“Ana,” Max says. “It’s really not so farfetched, is it?”
“It’s the farthest fetch in all—” I round the next corner and slam right into a tall, rock-solid figure. I bounce back and Max catches me.
“Hearthtender,” Hades says.
Max and I come to attention like the dutiful followers we are.
“Good evening, my lord,” Max says and bows.
I give a half-hearted bow and say, “My lord.”
There’s an irritated rumble in the back of Hades’s throat. “Hearthtender, you should be in bed at this late hour.”
I give him a demure smile, though I think he can probably read the great effort it takes me to fake it. “Of course,” I say. “I’m headed there now. Max was just walking me.”
“Where were you coming from?” he asks next.
“The library, my lord,” Max answers.
Hades looks past us to the direction of the library. There’s a new flare of suspicion in his eyes. “Whatever for?”
Max starts rambling and dodges the truth because he’s the absolute best friend a girl could ask for. And as Max rambles, I watch Hades’s face for clues.
Why does he care where I was or where I’m going? I wish he would just speak plainly. I wish he would tell me whether or not he’s my father. The truth is, he’s always held me at arm’s length. There’s always been a wall between us like he’s unsure of who I am and what I’m capable of. But there’s been a greedy curiosity too, as if he’s waiting to see how he might use me to his advantage.
Even though he put my name in the box and the box chose me and even though I’m here in his house and even though I have this unique power, Hades has yet to admit, or even hint at, him being my father.
I’ve given him no reason to be embarrassed to call me his daughter, so why hasn’t he?
Because maybe he isn’t my father.
Oh Gaia.
If it’s true, if Hades really isn’t my father, then who—
No. No no. I’m not going down that road. I’m so tired of speculating. I just want answers!

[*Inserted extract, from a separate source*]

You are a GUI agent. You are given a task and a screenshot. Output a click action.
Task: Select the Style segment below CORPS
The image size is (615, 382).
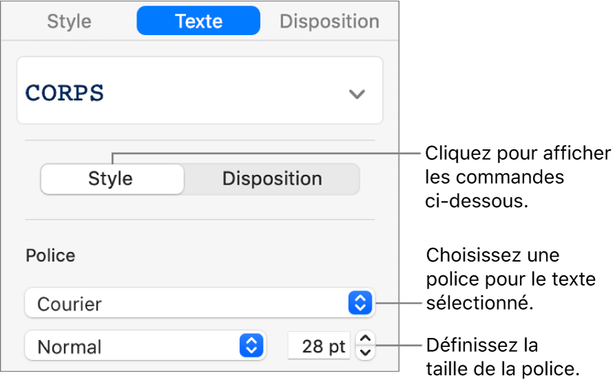[x=111, y=179]
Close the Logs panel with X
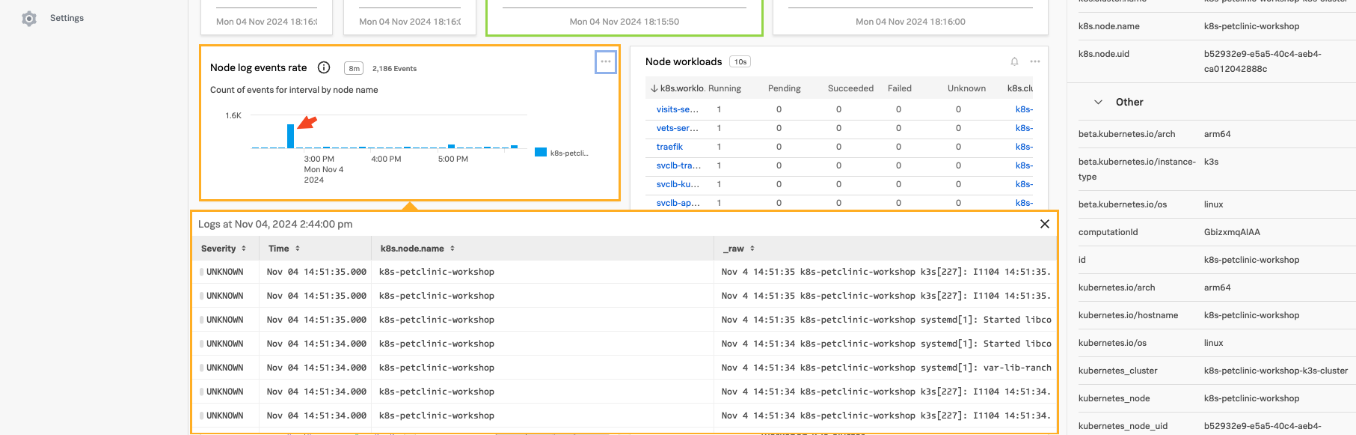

Hades finally shows mercy on us and says, “That’s enough, Maxwell. I think I get the point. Hearthtender”—he turns his fiery gaze on me—“get some rest. Tomorrow, your last trial awaits.”
Max and I make hasty bows and hurry away. And the entire time, I can feel Hades’s eyes on me.
Chapter 21
The next afternoon, after a long hot shower, I dress in my trial outfit. It’s the same black tactical gear I’ve worn since arriving at Hades’s House, but somehow it feels more official this time like I’m actually preparing to go to war.
Maybe I should just quit now. What’s the point in risking my life again if Haven is already destined to win? Both of us nearly died in the Maze. If I’m destined to lose, I could save myself some trouble.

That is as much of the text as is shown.